• _Text extract_:
== == ==

We are all working for them. For free. That’s how it’s “about we”. It’s not a “media revolution”, it’s a reversion to feudal medievalism. “Voluntary servitude” it’s been called (back in 1548!)

Maybe Searls’s “grace” is just the opiate of the web masses. It wouldn’t be the first time.

At the end of his post, A.K.M. Adam backs away from Searls’s proposal of a higher business morality. He admits that he has “little worth saying” about whether “Web 2.0 makes altruism central to business success”:

Sure, I root for companies to demonstrate the generosity that Doc commends, but I know less than zero about the balance sheets behind the people I know in The Industry. Maybe … altruism (which is not just the same as “grace”) bears no reliable connection to success in the Web 2.0 market … Doc invokes the theology of grace to encourage business operators to show the same generosity that Flickr (a wholly-owned subsidiary of Yahoo) does — but I invoke the theology of grace because it’s the right thing. Do it, eh?

After all, what does it profit someone to rake up a windfall on Web 2.0 and lose their soul?

In other words: Don’t worship false gods.

6 thoughts on “Grace notes and bank notes

  1. ordaj

    Yes, but should you worship the money god?

    I believe there are more than a 1000 passages in the bible that state to the effect or along the lines of a rich man has a poorer chance of getting into heaven than a camel passing through the eye of a needle. Jesus railed against money worship.

    I believe there is a lot of high hypocrisy and rationalization going on.

  2. tim

    Why are Web 2.0 services deemed “exploitation”?

    Isn’t this a trade of services without currency?

== == ==

• _What the exercise asks_: Extract the whole text on grace and Web 2.0 business word for word, with nothing left out or changed. The records that come next are separate from the text above.

• _Extracted records_:
== == ==

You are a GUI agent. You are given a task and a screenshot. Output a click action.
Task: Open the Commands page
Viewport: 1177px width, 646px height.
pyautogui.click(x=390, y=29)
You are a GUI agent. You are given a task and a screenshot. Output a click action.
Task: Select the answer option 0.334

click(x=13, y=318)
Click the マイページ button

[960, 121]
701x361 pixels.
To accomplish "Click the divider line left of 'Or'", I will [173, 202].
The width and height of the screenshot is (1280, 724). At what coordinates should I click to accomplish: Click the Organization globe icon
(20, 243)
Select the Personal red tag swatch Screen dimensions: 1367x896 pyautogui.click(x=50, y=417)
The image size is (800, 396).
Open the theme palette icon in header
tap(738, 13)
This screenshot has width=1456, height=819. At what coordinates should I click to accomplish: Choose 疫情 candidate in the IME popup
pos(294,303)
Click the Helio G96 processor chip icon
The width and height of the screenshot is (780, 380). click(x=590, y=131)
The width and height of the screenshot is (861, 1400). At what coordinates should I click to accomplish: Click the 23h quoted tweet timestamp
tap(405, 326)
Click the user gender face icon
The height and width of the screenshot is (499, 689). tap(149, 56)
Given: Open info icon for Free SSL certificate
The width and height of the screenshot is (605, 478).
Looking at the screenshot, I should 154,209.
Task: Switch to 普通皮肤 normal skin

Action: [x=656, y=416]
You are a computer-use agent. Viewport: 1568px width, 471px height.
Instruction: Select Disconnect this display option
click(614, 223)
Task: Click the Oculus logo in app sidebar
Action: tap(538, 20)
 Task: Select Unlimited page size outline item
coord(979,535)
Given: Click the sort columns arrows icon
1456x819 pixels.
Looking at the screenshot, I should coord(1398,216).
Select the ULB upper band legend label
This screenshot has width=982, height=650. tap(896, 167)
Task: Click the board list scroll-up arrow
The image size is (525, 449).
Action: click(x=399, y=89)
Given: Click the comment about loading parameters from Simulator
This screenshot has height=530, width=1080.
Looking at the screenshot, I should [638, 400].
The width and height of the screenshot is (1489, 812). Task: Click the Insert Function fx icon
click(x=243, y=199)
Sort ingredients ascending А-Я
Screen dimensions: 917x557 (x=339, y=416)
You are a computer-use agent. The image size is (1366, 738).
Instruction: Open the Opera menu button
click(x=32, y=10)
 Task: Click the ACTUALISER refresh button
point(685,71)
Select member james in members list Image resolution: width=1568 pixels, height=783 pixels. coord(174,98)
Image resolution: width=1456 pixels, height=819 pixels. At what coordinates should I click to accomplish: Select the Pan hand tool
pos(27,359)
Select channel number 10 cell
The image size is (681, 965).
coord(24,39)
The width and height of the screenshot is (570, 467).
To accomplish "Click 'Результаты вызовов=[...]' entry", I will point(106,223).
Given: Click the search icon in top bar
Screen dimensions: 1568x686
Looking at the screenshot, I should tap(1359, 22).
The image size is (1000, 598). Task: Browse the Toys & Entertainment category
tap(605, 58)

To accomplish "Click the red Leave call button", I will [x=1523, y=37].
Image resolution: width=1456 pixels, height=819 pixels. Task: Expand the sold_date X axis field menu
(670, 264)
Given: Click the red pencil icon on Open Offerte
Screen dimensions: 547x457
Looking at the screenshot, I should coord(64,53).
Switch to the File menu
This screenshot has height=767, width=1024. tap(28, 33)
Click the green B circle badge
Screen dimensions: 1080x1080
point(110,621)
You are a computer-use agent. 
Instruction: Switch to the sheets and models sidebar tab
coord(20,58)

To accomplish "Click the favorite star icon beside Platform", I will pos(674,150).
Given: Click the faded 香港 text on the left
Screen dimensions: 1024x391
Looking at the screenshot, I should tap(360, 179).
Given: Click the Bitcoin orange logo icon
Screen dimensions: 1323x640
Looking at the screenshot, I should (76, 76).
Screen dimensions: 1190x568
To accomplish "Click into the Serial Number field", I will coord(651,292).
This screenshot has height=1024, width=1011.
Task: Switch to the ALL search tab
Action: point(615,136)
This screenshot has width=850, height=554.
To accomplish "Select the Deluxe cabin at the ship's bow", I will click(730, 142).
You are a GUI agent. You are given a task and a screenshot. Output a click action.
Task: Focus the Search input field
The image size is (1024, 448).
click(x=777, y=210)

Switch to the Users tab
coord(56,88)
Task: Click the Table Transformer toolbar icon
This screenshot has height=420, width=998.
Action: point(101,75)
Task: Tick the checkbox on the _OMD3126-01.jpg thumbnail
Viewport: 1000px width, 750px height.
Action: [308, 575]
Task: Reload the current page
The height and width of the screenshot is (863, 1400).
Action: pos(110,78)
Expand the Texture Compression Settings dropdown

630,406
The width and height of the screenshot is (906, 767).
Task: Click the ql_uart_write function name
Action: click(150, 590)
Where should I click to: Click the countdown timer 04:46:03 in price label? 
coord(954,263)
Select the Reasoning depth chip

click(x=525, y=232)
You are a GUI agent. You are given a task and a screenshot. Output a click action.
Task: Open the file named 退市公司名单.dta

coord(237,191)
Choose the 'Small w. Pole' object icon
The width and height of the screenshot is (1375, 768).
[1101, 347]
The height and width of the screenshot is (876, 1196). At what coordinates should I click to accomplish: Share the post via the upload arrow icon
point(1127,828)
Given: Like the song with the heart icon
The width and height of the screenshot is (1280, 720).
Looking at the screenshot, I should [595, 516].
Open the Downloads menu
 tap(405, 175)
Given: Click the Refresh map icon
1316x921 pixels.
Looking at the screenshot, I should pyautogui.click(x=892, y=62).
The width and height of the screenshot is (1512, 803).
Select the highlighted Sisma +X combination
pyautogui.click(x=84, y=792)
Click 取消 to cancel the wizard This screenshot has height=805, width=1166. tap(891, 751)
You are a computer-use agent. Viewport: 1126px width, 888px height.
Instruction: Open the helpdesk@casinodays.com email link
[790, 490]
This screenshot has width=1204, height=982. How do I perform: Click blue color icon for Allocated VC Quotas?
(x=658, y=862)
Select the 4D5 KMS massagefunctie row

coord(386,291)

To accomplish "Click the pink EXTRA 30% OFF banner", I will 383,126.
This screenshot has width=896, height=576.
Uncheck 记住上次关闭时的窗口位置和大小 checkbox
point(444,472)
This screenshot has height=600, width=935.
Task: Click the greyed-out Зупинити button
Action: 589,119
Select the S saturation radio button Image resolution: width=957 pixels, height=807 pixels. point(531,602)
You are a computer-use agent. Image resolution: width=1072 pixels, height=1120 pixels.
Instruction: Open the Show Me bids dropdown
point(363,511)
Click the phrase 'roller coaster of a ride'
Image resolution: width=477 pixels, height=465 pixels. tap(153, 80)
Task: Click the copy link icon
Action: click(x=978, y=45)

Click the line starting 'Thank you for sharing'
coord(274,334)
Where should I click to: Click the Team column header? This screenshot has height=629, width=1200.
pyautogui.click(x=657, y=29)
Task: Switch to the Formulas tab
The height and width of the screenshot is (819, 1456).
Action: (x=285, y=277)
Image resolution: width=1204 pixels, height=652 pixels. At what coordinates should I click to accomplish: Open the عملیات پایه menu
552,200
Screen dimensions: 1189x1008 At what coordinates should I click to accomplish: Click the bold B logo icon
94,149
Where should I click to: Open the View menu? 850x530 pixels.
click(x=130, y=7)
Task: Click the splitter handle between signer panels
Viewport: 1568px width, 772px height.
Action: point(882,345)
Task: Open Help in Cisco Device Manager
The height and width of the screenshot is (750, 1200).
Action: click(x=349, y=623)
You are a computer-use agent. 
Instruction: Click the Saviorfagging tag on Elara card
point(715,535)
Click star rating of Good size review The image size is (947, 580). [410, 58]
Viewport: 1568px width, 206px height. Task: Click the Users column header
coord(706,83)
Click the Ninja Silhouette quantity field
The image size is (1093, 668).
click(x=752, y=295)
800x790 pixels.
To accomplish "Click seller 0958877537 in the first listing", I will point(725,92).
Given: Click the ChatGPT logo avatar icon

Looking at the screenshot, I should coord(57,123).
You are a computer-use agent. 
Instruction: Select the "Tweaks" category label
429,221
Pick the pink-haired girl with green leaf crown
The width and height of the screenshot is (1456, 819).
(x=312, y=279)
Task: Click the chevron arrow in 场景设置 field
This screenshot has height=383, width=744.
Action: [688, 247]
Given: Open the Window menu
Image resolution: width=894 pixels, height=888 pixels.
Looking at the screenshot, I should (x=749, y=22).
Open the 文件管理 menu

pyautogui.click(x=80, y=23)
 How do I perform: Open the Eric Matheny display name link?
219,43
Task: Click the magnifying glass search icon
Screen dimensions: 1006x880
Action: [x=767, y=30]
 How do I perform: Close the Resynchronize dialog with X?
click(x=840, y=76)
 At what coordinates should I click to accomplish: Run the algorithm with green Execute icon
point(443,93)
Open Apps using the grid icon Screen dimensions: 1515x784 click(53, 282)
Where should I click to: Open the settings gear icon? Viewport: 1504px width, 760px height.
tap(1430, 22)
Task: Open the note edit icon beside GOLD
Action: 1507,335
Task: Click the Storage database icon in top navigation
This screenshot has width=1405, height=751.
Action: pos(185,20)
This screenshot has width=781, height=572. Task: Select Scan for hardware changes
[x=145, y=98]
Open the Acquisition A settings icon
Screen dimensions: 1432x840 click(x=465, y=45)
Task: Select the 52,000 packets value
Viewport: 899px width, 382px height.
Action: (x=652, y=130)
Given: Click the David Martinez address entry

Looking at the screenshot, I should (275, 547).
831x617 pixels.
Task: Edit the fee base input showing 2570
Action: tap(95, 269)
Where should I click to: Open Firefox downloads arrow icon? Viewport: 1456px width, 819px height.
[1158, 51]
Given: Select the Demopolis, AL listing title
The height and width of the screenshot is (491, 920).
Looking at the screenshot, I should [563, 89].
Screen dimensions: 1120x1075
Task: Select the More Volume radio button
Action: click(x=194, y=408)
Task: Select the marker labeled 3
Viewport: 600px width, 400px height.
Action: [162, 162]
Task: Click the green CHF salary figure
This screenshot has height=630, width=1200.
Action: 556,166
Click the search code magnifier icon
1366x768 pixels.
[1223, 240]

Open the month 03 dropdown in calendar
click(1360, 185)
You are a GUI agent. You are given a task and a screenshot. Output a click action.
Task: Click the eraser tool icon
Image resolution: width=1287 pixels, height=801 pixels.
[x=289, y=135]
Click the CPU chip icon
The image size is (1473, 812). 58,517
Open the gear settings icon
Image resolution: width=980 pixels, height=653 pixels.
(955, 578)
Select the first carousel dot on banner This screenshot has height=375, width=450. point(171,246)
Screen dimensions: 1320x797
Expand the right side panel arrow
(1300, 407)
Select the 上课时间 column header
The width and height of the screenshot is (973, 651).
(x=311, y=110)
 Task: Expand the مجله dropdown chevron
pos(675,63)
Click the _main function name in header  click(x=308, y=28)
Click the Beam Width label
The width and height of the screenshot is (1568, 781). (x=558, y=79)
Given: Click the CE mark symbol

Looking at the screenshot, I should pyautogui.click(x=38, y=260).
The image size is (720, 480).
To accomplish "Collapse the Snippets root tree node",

== == ==

• _Exercise solution_:
We are all working for them. For free. That’s how it’s “about we”. It’s not a “media revolution”, it’s a reversion to feudal medievalism. “Voluntary servitude” it’s been called (back in 1548!)

Maybe Searls’s “grace” is just the opiate of the web masses. It wouldn’t be the first time.

At the end of his post, A.K.M. Adam backs away from Searls’s proposal of a higher business morality. He admits that he has “little worth saying” about whether “Web 2.0 makes altruism central to business success”:

Sure, I root for companies to demonstrate the generosity that Doc commends, but I know less than zero about the balance sheets behind the people I know in The Industry. Maybe … altruism (which is not just the same as “grace”) bears no reliable connection to success in the Web 2.0 market … Doc invokes the theology of grace to encourage business operators to show the same generosity that Flickr (a wholly-owned subsidiary of Yahoo) does — but I invoke the theology of grace because it’s the right thing. Do it, eh?

After all, what does it profit someone to rake up a windfall on Web 2.0 and lose their soul?

In other words: Don’t worship false gods.

6 thoughts on “Grace notes and bank notes

  1. ordaj

    Yes, but should you worship the money god?

    I believe there are more than a 1000 passages in the bible that state to the effect or along the lines of a rich man has a poorer chance of getting into heaven than a camel passing through the eye of a needle. Jesus railed against money worship.

    I believe there is a lot of high hypocrisy and rationalization going on.

  2. tim

    Why are Web 2.0 services deemed “exploitation”?

    Isn’t this a trade of services without currency?